The impact on India’s broader market was also huge. As of Thursday, the rupee had fallen against all its Asian peers over the period, while the spreads on an index of bonds in the nation expanded to the widest level in four weeks.
Distancing itself
The ripple effects prompted Modi’s government — perceived to have close ties with Adani — to begin publicly addressing and distancing itself from the scandal-hit conglomerate. Although Adani’s interests from ports to energy are inextricably intertwined with the nation’s growth plans, government officials talked down its impact on the wider economy.

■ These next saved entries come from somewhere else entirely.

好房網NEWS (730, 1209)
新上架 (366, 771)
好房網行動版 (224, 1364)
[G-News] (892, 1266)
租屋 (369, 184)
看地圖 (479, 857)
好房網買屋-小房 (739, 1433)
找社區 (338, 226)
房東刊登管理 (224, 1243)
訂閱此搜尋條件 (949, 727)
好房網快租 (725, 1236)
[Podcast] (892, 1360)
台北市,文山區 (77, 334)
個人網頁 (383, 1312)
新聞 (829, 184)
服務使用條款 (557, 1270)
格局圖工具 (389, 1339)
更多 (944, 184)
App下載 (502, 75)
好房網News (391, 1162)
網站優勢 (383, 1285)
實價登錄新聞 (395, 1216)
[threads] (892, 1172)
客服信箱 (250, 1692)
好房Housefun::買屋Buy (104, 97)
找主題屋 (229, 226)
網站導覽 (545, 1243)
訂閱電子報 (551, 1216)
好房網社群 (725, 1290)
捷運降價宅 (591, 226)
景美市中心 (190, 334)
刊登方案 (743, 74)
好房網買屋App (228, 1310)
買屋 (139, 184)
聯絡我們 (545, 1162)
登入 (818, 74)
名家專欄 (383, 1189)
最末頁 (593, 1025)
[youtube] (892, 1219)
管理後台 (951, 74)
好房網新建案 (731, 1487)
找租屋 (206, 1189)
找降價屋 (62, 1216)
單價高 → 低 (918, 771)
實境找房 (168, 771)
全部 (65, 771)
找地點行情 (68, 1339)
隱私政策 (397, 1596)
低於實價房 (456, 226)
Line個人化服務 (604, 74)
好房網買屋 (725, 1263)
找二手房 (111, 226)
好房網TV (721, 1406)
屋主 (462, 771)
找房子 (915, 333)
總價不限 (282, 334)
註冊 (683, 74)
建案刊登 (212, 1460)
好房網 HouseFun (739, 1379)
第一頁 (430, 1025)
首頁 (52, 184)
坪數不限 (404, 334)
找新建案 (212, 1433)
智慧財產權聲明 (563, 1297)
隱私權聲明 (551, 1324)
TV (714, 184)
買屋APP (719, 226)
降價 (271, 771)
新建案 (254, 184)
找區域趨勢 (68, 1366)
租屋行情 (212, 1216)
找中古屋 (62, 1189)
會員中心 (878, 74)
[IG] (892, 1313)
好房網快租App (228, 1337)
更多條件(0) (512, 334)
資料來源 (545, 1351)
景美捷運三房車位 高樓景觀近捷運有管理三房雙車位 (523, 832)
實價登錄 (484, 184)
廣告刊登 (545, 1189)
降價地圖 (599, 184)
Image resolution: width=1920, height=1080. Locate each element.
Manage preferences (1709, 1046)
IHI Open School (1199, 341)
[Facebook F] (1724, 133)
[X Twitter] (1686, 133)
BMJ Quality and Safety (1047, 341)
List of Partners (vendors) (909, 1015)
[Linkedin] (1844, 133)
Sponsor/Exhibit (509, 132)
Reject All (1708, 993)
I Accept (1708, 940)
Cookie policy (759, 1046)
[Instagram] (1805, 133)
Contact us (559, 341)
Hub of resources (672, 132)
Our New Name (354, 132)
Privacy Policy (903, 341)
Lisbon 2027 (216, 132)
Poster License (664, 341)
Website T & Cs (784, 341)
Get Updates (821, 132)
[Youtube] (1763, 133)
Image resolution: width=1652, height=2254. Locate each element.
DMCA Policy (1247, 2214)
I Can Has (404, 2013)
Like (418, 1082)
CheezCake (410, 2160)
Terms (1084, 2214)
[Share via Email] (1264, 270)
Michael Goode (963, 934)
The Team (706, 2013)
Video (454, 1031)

“It is between one private company, and the regulator and the market; It doesn’t concern the macroeconomy,” TV Somanathan, the finance secretary, said in an interview Thursday. “The exposure of banks, LIC to Adani is not worrying at all. I don’t see any contagion risk on this.”
The arrangers of Adani enterprise’s scrapped equity offering have had to reconcile themselves to minuscule fees and are scrambling to recover what they can from what was supposed to be a mega follow-on share sale. The bulk of the $12 million that investment banks were set to earn was contingent on the success of the deal, people with knowledge of the matter said. They’re now expecting only minimal compensation for their work on the offering.
As the turbulent week drew to a close, the embattled tycoon entered talks with creditors to prepay some loans backed by pledged shares, as some banks stopped accepting the securities of the group as collateral.
“The dust is not yet settled,” Alok Churiwala, managing director of Mumbai-based Churiwala Securities Pvt, said on Thursday. “One has to be very watchful and investors would be well advised not to tinker with Adani stocks till there is clarity on the way forward.”